▶ _Problem details_: Go through the entries below and copy out every line that contains the word "arrow".

▶ _Entries supplied_:
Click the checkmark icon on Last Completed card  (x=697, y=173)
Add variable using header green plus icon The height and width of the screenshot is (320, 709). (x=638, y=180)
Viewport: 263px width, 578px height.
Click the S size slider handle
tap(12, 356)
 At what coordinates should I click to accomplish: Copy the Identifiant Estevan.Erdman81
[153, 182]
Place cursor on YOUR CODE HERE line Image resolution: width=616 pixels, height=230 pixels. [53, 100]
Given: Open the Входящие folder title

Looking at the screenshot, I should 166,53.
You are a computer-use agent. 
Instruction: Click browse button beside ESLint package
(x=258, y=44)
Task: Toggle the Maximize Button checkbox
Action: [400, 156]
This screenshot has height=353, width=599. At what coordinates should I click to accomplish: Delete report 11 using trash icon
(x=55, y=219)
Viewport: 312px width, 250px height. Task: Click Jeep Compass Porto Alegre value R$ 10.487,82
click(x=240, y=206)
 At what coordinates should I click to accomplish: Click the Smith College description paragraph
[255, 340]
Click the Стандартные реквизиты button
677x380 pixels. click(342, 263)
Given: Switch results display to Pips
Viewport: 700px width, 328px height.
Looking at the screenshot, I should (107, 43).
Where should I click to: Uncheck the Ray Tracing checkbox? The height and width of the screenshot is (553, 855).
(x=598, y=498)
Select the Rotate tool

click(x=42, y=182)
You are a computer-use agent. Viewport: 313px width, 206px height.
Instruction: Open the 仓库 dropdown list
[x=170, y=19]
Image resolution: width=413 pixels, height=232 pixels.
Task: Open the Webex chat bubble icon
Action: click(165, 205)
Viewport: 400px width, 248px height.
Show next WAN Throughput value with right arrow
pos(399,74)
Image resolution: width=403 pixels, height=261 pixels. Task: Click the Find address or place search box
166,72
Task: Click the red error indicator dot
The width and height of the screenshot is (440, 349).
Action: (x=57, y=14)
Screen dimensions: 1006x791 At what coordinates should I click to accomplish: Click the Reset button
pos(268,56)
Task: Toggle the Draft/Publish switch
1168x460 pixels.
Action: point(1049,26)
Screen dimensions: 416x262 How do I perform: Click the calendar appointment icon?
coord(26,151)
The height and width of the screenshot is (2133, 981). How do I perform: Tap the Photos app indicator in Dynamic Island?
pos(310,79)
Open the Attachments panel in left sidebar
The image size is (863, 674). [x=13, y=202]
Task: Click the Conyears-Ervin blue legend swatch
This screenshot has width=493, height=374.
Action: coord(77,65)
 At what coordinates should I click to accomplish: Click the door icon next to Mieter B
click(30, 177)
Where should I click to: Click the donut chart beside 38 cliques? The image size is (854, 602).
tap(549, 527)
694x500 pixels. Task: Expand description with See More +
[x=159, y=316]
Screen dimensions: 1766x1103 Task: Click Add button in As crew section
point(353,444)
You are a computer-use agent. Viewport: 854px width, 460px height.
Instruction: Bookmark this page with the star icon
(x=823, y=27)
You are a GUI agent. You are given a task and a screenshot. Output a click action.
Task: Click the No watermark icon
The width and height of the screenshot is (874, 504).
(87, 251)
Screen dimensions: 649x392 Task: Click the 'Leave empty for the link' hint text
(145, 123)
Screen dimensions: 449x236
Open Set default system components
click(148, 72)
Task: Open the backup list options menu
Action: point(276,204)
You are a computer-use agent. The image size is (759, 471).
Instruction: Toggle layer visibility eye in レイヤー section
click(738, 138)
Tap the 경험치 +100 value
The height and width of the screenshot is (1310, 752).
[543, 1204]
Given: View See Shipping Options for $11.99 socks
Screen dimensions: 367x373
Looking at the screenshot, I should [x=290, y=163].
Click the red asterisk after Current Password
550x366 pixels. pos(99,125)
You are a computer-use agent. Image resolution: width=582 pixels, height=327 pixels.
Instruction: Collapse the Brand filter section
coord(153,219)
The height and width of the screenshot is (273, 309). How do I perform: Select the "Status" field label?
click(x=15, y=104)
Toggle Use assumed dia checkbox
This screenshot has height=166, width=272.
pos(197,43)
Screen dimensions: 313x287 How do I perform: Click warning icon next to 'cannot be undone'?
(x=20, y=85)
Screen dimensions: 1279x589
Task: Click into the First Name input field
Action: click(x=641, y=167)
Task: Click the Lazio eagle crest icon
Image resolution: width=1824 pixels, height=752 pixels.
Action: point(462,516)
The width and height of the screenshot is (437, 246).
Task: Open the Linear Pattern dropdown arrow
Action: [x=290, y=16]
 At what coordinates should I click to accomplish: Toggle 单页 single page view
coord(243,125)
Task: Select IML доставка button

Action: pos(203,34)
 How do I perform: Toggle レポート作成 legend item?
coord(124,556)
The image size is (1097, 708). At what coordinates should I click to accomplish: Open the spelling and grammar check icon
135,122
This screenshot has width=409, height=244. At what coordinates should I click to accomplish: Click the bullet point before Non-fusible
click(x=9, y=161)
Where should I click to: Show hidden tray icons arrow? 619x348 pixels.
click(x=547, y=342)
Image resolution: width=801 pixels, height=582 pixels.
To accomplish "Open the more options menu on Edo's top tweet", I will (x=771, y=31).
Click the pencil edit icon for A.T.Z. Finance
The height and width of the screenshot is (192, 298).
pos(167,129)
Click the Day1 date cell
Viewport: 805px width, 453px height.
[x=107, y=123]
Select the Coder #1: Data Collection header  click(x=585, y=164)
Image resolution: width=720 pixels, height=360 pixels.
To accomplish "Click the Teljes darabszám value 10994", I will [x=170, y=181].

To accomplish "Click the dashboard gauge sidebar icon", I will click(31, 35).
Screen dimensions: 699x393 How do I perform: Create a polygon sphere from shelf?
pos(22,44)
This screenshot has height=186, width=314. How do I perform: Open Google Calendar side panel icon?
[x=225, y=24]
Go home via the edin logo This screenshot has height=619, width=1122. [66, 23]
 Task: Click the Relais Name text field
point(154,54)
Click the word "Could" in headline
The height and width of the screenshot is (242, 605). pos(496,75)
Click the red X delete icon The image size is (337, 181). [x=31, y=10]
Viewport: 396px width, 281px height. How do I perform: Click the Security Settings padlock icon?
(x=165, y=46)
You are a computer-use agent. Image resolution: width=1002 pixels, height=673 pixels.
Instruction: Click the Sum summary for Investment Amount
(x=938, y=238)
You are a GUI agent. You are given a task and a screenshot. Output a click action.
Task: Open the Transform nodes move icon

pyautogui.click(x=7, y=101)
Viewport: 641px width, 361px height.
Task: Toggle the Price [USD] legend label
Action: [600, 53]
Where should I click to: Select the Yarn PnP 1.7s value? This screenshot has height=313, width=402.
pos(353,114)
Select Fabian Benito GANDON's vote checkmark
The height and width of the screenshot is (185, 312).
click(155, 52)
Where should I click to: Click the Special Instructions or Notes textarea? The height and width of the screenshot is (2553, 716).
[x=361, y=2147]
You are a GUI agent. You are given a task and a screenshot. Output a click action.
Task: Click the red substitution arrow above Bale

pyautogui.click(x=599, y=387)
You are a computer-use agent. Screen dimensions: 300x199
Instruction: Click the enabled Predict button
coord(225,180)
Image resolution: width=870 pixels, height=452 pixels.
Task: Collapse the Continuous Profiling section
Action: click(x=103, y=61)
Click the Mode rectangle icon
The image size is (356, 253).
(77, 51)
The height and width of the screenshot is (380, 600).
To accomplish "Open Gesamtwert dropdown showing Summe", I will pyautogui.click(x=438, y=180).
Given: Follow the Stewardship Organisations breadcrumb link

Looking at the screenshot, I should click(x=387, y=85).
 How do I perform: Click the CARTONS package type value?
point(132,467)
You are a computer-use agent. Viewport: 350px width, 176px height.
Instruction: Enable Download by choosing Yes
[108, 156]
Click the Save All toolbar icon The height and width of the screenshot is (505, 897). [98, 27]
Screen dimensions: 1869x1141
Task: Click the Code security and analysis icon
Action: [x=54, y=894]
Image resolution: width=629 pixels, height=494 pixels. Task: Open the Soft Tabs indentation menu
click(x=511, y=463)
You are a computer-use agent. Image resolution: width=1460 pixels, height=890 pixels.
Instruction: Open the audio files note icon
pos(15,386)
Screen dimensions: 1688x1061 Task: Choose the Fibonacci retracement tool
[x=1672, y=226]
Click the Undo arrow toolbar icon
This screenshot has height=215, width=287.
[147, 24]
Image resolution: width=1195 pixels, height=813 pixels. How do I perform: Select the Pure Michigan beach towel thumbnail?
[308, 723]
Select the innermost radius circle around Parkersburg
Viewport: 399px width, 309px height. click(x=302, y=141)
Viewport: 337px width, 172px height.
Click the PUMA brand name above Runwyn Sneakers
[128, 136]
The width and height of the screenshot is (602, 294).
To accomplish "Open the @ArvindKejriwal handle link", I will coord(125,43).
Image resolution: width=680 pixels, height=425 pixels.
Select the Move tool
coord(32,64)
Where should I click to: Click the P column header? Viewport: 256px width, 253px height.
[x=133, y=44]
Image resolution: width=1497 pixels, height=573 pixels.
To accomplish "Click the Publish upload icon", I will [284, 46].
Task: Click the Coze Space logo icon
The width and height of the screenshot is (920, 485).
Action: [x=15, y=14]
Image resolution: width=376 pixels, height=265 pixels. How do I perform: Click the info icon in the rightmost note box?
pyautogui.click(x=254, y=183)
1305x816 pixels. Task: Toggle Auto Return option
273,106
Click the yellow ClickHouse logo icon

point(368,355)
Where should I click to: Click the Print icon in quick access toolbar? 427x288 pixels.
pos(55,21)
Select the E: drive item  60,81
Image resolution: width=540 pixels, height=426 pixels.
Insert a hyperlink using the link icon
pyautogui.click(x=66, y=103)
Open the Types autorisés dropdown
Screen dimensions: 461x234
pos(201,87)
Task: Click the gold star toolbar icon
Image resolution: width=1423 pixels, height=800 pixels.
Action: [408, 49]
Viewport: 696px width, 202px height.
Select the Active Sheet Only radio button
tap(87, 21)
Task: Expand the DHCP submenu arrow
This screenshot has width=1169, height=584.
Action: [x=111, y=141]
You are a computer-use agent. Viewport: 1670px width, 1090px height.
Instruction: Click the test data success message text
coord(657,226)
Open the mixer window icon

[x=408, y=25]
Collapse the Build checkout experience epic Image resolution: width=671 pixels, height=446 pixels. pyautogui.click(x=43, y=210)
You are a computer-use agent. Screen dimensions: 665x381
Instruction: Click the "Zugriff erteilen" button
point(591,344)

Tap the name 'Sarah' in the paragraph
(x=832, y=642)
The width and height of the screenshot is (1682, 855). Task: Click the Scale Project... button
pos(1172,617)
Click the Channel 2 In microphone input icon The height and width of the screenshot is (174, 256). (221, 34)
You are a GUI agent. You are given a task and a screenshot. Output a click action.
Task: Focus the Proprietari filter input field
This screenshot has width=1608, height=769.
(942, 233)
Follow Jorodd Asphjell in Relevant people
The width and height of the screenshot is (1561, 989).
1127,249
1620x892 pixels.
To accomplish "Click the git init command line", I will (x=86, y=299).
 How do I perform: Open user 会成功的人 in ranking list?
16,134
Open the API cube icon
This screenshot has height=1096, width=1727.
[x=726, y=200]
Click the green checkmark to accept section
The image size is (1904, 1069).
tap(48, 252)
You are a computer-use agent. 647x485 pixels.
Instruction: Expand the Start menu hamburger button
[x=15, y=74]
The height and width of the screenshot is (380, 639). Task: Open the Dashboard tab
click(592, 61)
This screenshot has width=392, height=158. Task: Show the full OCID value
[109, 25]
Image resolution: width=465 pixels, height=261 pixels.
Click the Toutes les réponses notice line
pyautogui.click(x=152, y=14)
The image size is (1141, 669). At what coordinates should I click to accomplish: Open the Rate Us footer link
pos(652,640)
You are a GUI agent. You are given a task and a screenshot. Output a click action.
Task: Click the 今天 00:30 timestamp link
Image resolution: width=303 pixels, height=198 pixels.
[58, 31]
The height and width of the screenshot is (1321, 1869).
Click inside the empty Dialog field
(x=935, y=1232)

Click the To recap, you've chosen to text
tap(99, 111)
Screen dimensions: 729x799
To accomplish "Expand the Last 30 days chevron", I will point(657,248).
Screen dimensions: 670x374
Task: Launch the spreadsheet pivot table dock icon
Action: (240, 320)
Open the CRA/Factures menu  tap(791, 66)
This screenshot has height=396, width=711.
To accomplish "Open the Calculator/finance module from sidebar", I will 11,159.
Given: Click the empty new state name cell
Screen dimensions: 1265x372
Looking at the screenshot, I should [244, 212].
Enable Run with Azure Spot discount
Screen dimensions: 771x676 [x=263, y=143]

▶ _Exercise output_:
Show next WAN Throughput value with right arrow
Task: Open the Linear Pattern dropdown arrow
Where should I click to: Show hidden tray icons arrow? 619x348 pixels.
Task: Click the red substitution arrow above Bale
Click the Undo arrow toolbar icon
Task: Expand the DHCP submenu arrow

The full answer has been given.